Fallout: City of Vallejo teeters near bankruptcy
The northern California city of Vallejo is dangerously close to bankruptcy tonight, an event that would punctuate the decline of the state's housing market and the sudden reversal of financial fortune for California's state and local governments.
Bloomberg reports: "Vallejo, a city of 135,000 outside of San Francisco, moved closer to bankruptcy after negotiations with its labor unions collapsed. Bondholders will likely be asked to sacrifice some of their investment if the city seeks bankruptcy protection, an attorney for the municipality said last night. Vallejo faces ballooning labor costs and declining housing-related sales-tax revenue, leaving budget officials projecting that money will run out within weeks."
More: "Municipalities throughout California are grappling with billions of dollars in labor and pension cost increases incurred during the late 1990s. The crisis comes as the worst housing slump in the U.S. in 26 years saps tax revenue. The state's own $16 billion deficit led Governor Arnold Schwarzenegger last month to declare a fiscal emergency."
The Mercury News: "As Vallejo geared up for
Thursday night's showdown on the city's fiscal crisis, the mayor, staff
and public safety unions held 11th hour negotiations Wednesday to
fashion a deal to stave off bankruptcy. Both sides were also set to
meet Thursday morning, hours before the City Council is scheduled to
make an unprecedented vote on whether to seek bankruptcy protection."
Thoughts? Comments? Email story tips to peter.viles@latimes.com
Hat tip: Better Village

The public employee pension/health bomb is about to go off. Scummy politicians bought public employee votes with promises that could never be met long term.
First strategy is to try raping the taxpayers,but that will fall short. Next huge cuts in services crashing quality of life and further accelerate the downturn. Finally there will be no option but benefit cuts and/or bankruptcies all across California.
Very sad situation with misery everywhere. Don't rule out lots of violence as things deteriorate. Have an escape plan ready.
But I did save $75 on my car insurance!!
Posted by: adoptivefather | February 27, 2008 at 10:55 PM
"Municipalities throughout California are grappling with billions of dollars in labor and pension cost increases incurred during the late 1990s"
...And when did the citizens approve these increases ? Just imagine if we could actually vote on these sort of things. I bet the corrupt unions and their paid-off politicians would be a thing of the past, not to mention our taxes wouldn't keep increasing at an unreasonable rate.
Posted by: RichW | February 28, 2008 at 09:54 AM
Throw a bunch of those new Marijuana Vending machines in the downtown area, all the stoners from SF, and there are a lot, can fund the recovery...

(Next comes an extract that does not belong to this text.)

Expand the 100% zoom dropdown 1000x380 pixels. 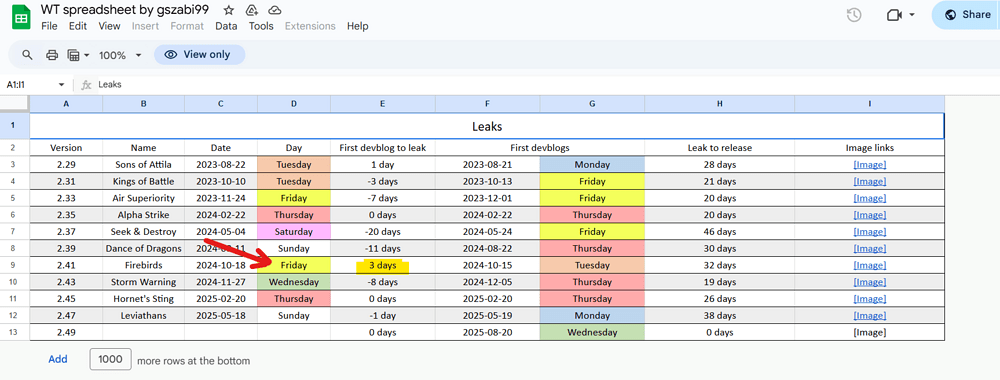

Posted by: Rob | February 28, 2008 at 10:03 AM
It's either Enron or the real estate market....
It's never the politicians themselves who are to blame for the budget problem.
Posted by: toby | February 28, 2008 at 11:41 AM
Prop 13 and unions did a great job on Vallejo. The commu-socialism that the populous has either embraced or let go unimpeded is not coming back to bite everyone in the a$$.
Posted by: pathetic | February 28, 2008 at 01:26 PM
In 1968 during the Zodiac killings & race riots, Vallejo police went on strike. And in fact did not show up for work for almost 3 weeks. They then negotiated ( the police) a union contract (wich is the equivalent of a strangle hold) and never let go!